* [Exercise]: Every word in the data below belongs in your copy, exactly as given; the pictures do not.

[Dataset records]

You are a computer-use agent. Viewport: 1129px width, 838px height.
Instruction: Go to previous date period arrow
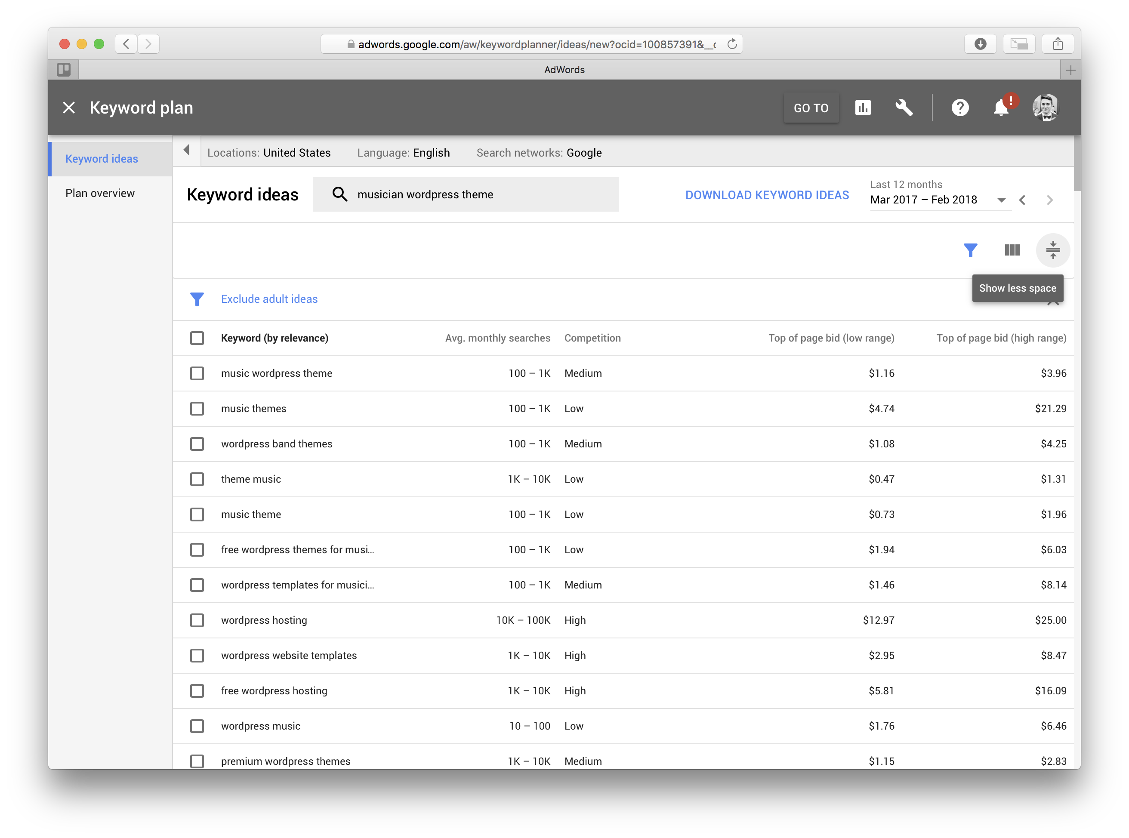pos(1022,200)
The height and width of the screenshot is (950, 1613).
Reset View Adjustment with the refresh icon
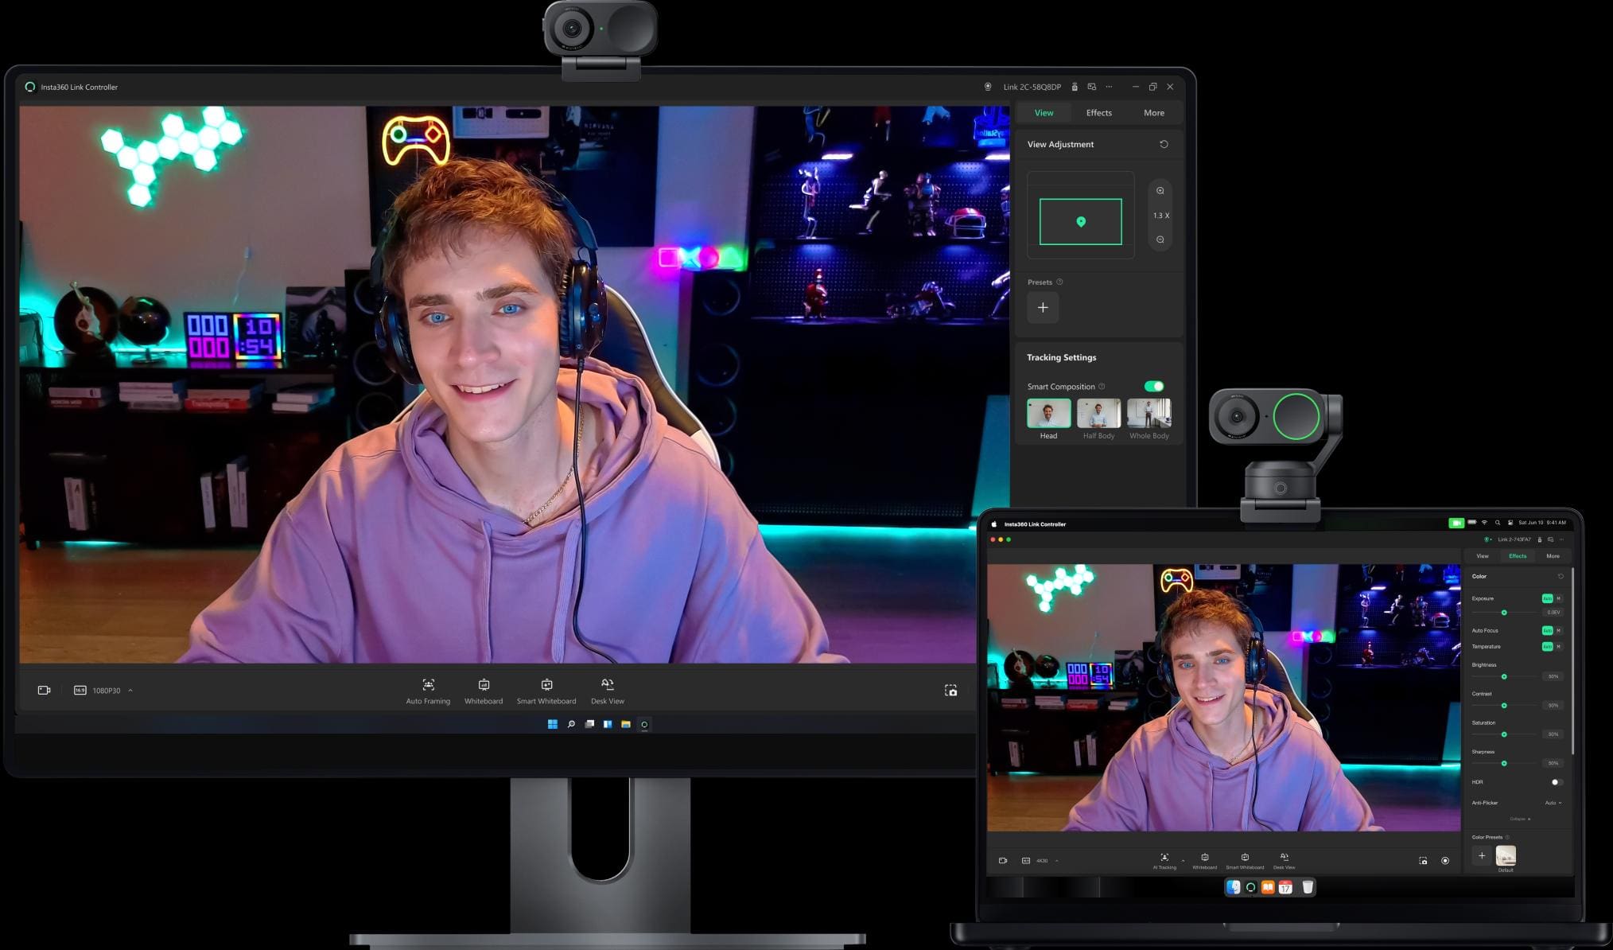click(x=1164, y=144)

* [Exercise output]:
You are a computer-use agent. Viewport: 1129px width, 838px height.
Instruction: Go to previous date period arrow
pos(1022,200)
The height and width of the screenshot is (950, 1613).
Reset View Adjustment with the refresh icon
click(x=1164, y=144)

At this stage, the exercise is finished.